Por otra parte, el Universo, según Aristóteles sería esférico y eterno, con lo que la idea de la creación cristiana tampoco tendría cabida en la filosofía aristotélica.
Eso sí, los que "tradujeron" los textos de Aristóteles al latín ya se encargaron de que "dijeran" lo que debía, para ajustarse al cristianismo. Y se le llamó escolástica.
Por ejemplo, a partir de los conceptos aristotélicos, Tomás de Aquino se sacó de la manga sus famosas pruebas de la existencia de dios. Ya desde la primera, tergiversando completamente el concepto de móvil primigenio o causa inicial, identificándolo directamente con dios. Así con un par, convirtiendo por cojones la esfera celeste más exterior de la cosmología de Aristóteles en el cielo cristiano.
Las ideas de Aquino fueron aceptadas con gran entusiasmo por la cristiandad, aunque ya desde el principio hubo excepciones.
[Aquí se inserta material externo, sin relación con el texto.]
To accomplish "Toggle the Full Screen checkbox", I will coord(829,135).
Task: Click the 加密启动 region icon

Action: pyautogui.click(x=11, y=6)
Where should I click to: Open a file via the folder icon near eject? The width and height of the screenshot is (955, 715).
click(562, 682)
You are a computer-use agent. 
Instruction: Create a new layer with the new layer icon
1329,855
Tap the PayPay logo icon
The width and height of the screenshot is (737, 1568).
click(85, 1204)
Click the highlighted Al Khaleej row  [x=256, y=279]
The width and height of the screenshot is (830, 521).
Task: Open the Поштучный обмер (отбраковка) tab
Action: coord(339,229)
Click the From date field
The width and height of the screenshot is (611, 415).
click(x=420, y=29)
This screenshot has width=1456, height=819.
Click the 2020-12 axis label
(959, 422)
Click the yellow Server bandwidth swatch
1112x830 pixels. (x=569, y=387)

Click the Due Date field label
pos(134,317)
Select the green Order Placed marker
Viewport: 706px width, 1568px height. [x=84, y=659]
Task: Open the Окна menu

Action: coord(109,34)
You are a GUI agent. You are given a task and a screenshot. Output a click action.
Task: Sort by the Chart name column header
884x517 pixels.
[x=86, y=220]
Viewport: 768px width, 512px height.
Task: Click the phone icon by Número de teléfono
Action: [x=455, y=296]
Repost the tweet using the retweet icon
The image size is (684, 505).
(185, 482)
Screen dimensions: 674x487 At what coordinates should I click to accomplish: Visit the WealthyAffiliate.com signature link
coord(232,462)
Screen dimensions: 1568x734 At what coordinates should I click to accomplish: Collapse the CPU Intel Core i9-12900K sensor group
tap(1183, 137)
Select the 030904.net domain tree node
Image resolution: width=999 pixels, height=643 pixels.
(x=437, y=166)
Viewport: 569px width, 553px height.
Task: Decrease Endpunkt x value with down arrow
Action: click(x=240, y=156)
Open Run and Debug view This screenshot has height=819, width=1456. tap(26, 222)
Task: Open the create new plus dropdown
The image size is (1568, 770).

Allá por el siglo XIV William de Ockham, por ejemplo, rechazó las ideas de Aristóteles (y su parasitación cristiana) sobre el movimiento, razonando sobre el concepto de impetus.
La idea del impetus prescindía de la necesidad de contacto entre un impulsor y el objeto que se movería, para que este siguiera moviéndose. Según Ockham una vez iniciado el movimiento, el propio objeto tendría dentro de sí la capacidad para seguir moviéndose. Es lo que hoy en día los estudiantes de ciencias aprenden como momento de inercia.
También Ockham, a pesar de lo mal que se la ha interpretado, rechazaba fiarse exclusivamente del razonamiento puramente lógico. Habría, además, que usar las propiedades físicas obervables. Es decir, la falsabilidad de la intuición (aunque fuese sobre lo obvio) y de las explicaciones sólo lógicas.
A diferencia de la afirmación aristotélica de que las ideas y pensamientos eran una forma de materia real y objetiva, Ockham sostenía que la realidad debía basarse en la tangibilidad en el espacio y el tiempo, no en la lógica metafísica.
De ahí salió una máxima, conocida como la navaja de Ockham o principio de la parsimonia (siendo parsinomia el término latino para economía, en el sentido de usar menos): entia non sunt multiplicanda praeter necessitatem (algo así como que las cosas no deben multiplicarse más allá de lo necesario.
Una sentencia que se suele usar como que entre varias teorías científicas, considerando todos los demás factores iguales, se escogerá como más probablemente cierta (no como la realmente cierta) la que requiera la menor cantidad de supuestos.
Este es el principio de parsimonia, usado para refutar la necesidad de modelos complejos repletos de entidades y explicaciones sofisticadas para describir la realidad (por ejemplo, las veintitantas esferas que explicarían el movimiento de las estrellas o un dios todopoderoso, onmisciente y omnipresente).
Otra de sus sentencias era: Nulla pluralitas est ponenda nisi per rationem vel experientiam vel auctoritatem illius, qui non potest falli nec errare, potest convinci (algo como, no se debe asumir una pluralidad a menos que se pueda probar por la razón, la experiencia o por una autoridad infalible; lo que no puede ser erróneo o falso, debe convencer).